In November 2019, she was a member of the undefeated NSW Blues team in the precursor to the Over 40s Women's national championships played at Bradman Oval in Bowral.

After a COVID enforced break, the National Over 40s Women's Cricket national championships commenced in November 2022 with two divisions & 8 teams, held in Geelong alongside the Men's Over 60s. NSW tied with Victoria in the Division 1 final.
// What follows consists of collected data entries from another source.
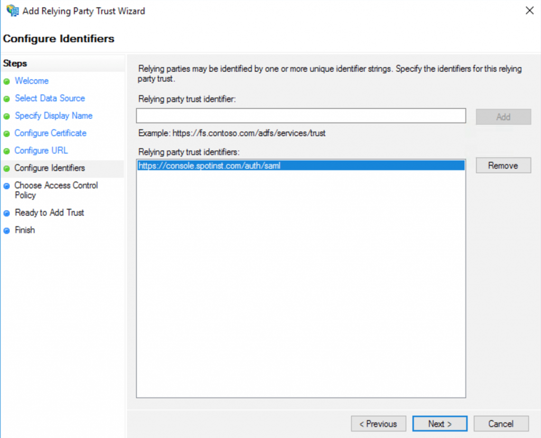
Task: Click the relying party trust identifier input field
Action: pyautogui.click(x=301, y=116)
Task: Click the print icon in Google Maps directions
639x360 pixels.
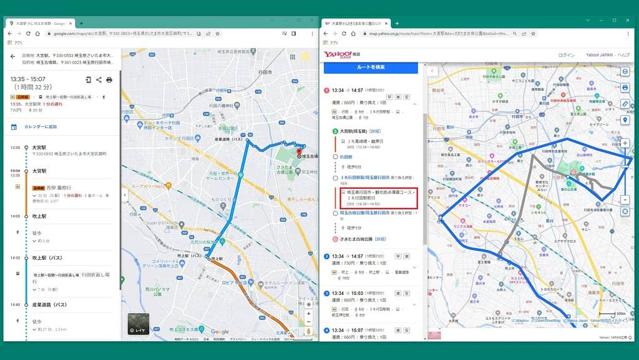Action: click(x=109, y=80)
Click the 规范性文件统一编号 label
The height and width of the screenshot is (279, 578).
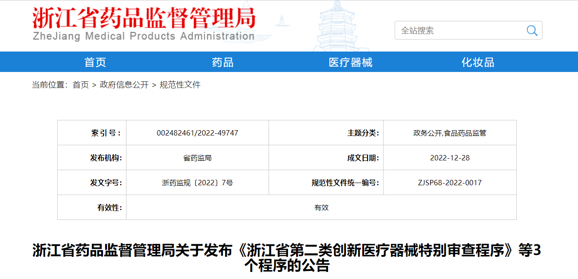click(x=345, y=183)
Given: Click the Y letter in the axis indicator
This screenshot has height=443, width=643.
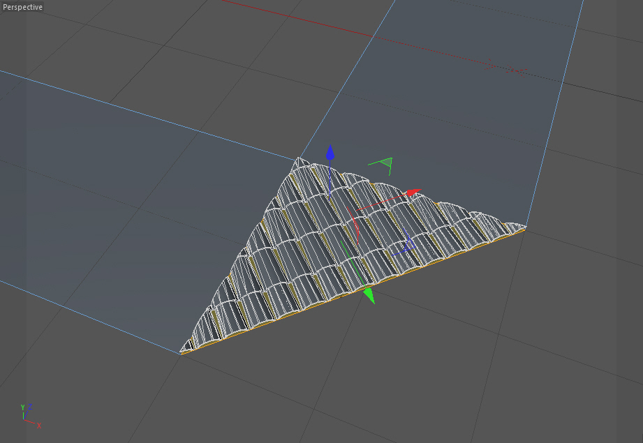Looking at the screenshot, I should pos(23,407).
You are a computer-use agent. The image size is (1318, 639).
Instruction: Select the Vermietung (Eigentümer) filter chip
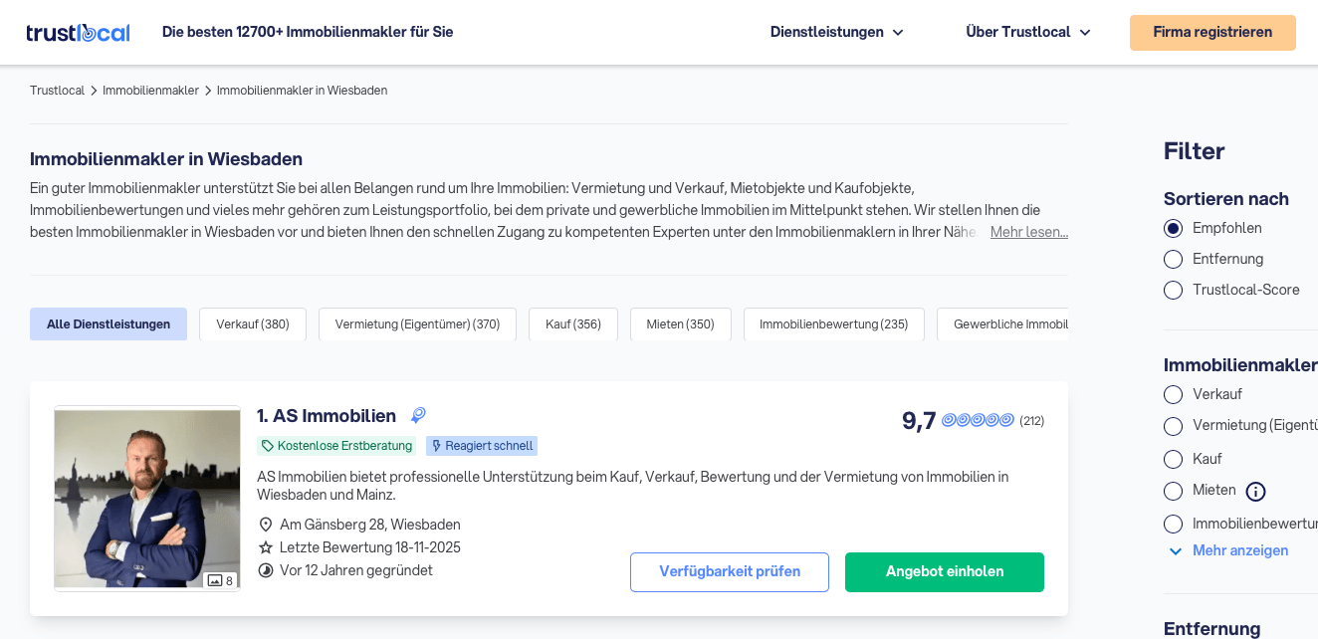coord(417,323)
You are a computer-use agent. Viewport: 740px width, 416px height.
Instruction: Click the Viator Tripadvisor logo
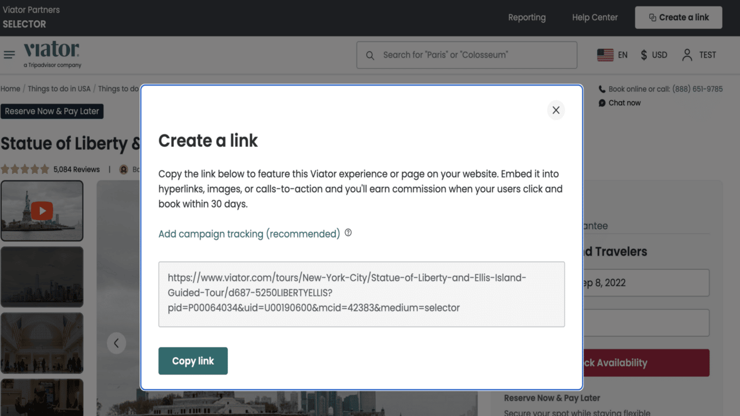tap(51, 55)
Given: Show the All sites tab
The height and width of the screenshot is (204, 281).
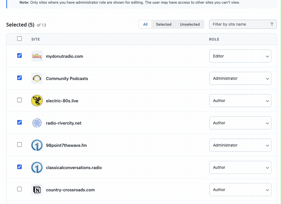Looking at the screenshot, I should click(x=145, y=24).
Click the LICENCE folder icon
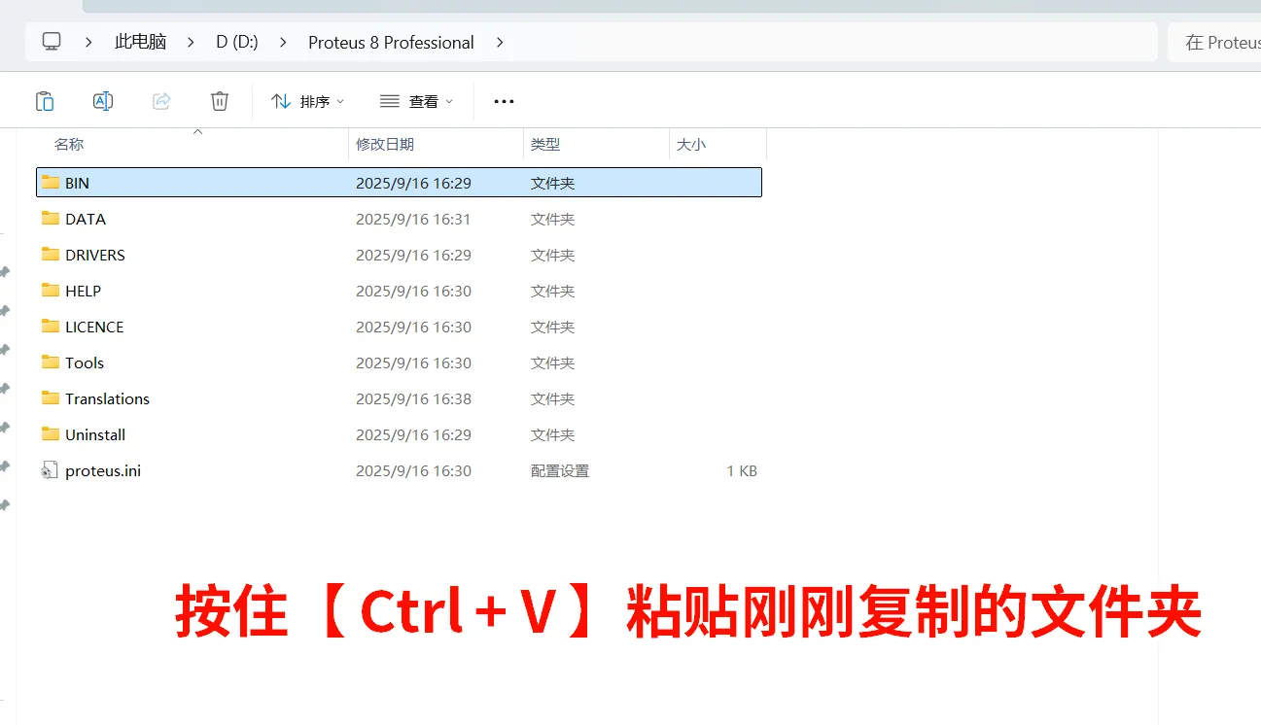This screenshot has height=725, width=1261. (x=51, y=327)
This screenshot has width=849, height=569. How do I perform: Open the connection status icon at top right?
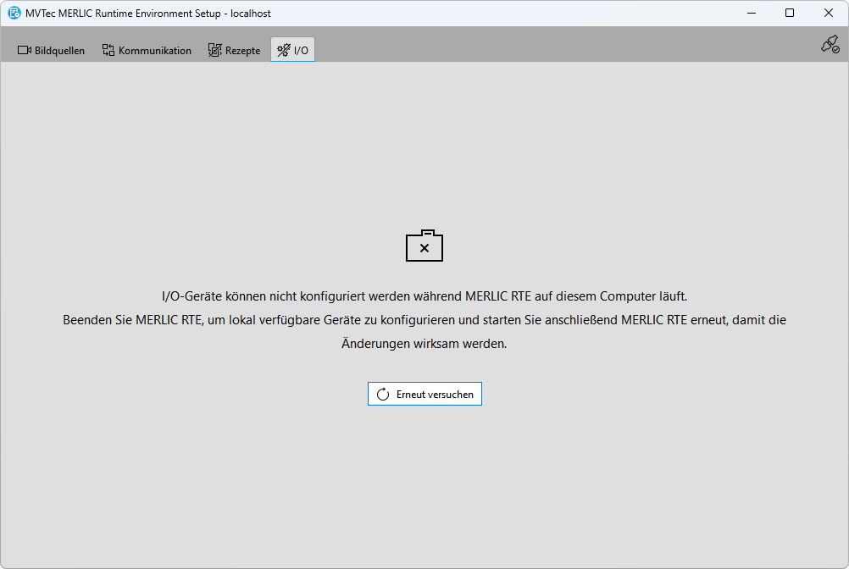830,45
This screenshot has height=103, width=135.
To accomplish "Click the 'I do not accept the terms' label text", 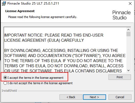I will (40, 83).
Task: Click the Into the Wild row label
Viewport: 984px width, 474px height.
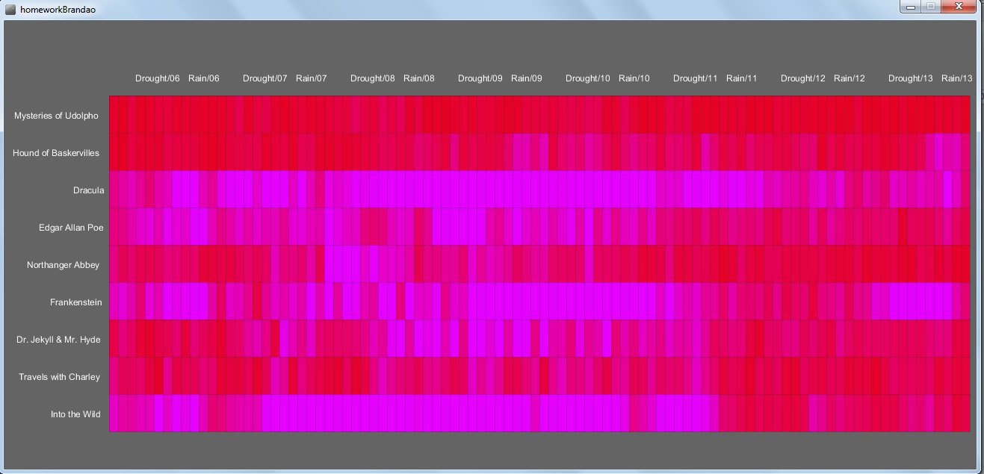Action: pyautogui.click(x=75, y=414)
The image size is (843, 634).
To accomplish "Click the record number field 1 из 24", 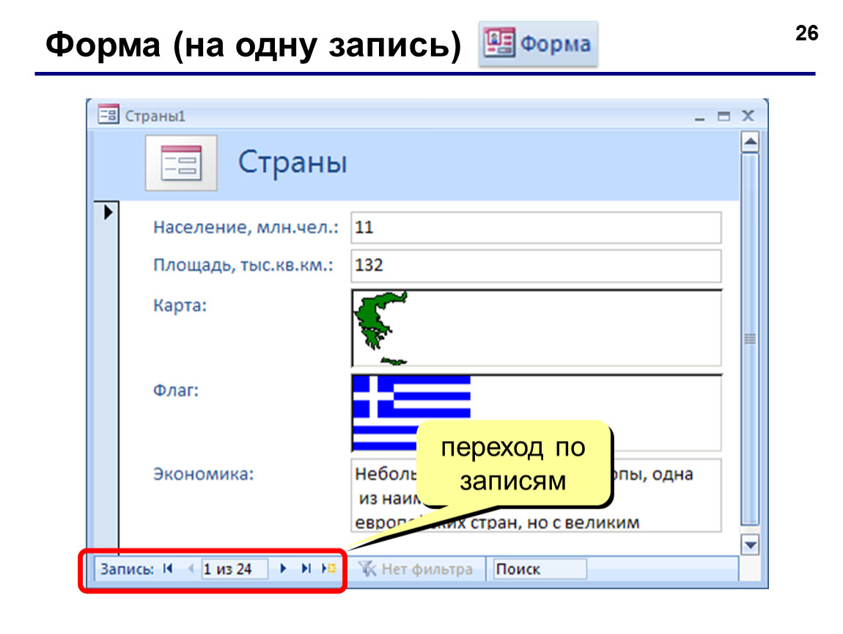I will pos(235,569).
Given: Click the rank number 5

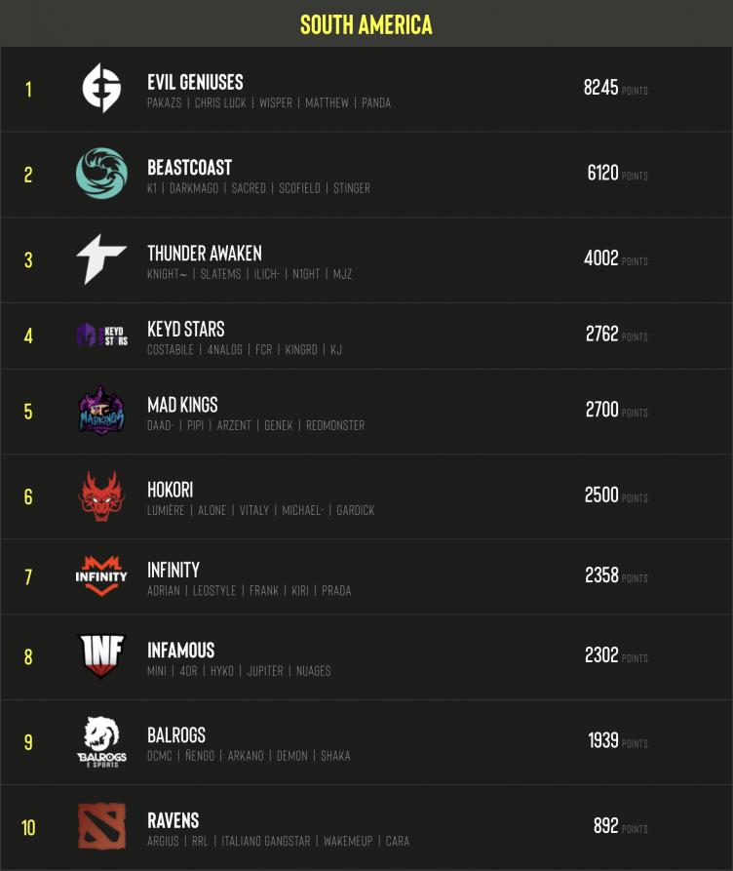Looking at the screenshot, I should (28, 412).
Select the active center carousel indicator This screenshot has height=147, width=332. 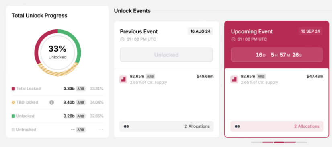(x=279, y=142)
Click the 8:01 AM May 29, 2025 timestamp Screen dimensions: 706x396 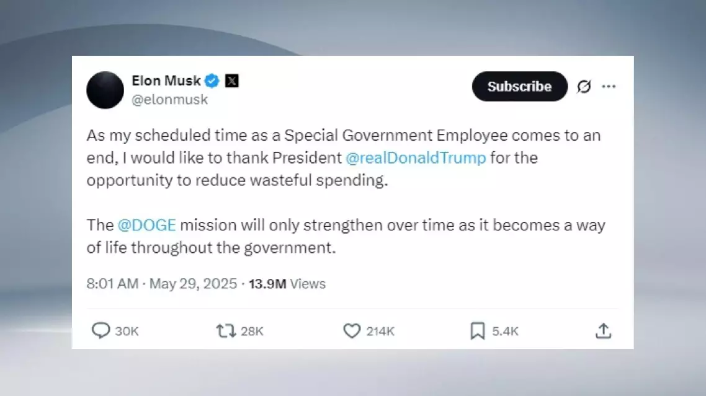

The national championships have since been held as standalone tournaments - in Wollongong (November 2023: three divisions, 15 teams); Adelaide (October 2024: 3 divisions, 20 teams) and Perth (November 2025: 3 divisions, 20 teams) - with Queensland winning the Division 1 title defeating NSW in 2023 and 2024. NSW defeated Victoria in 2025 to win their first outright title. Calver has been a member of the NSW Blues at each championships. 2026 will see the championship split into O40s and O50s

==Personal life==
When not engaged in sporting activity, Calver has worked as a federal public servant since 1992. As of 2026, she remains employed with the same department now named Department of Infrastructure, Transport, Regional Development, Communications, Sports and the Arts. While riding home from work one evening in January 2015, she was involved in an accident when a kangaroo collided with her bicycle and went briefly viral after the incident was captured on her GoPro. In the accident, she suffered a knee injury that required multiple stitches; the kangaroo, which appeared to be dazed and "disoriented" by the impact, died soon afterwards when it was struck by a passing car.

== Recognition ==
- 2013 – Calver was inducted into the ACT Sport Hall of Fame
- 2019 – Calver was one of the first six inductees into the Cricket ACT Hall of Fame. The other five were Peter Solway, Michael Bevan, Lorne Lees, Glenda Hall and Greg Irvine.
- 2020 - Calver was awarded Life Membership of Cricket ACT
- The "Bronwyn Calver Medal" is awarded to the ACT Meteors Player of the Year.
- Calver is a life member of the Gordon Cricket Club, Women's Division
- 2023 - Named in Cricket ACT Women's Team of the Century.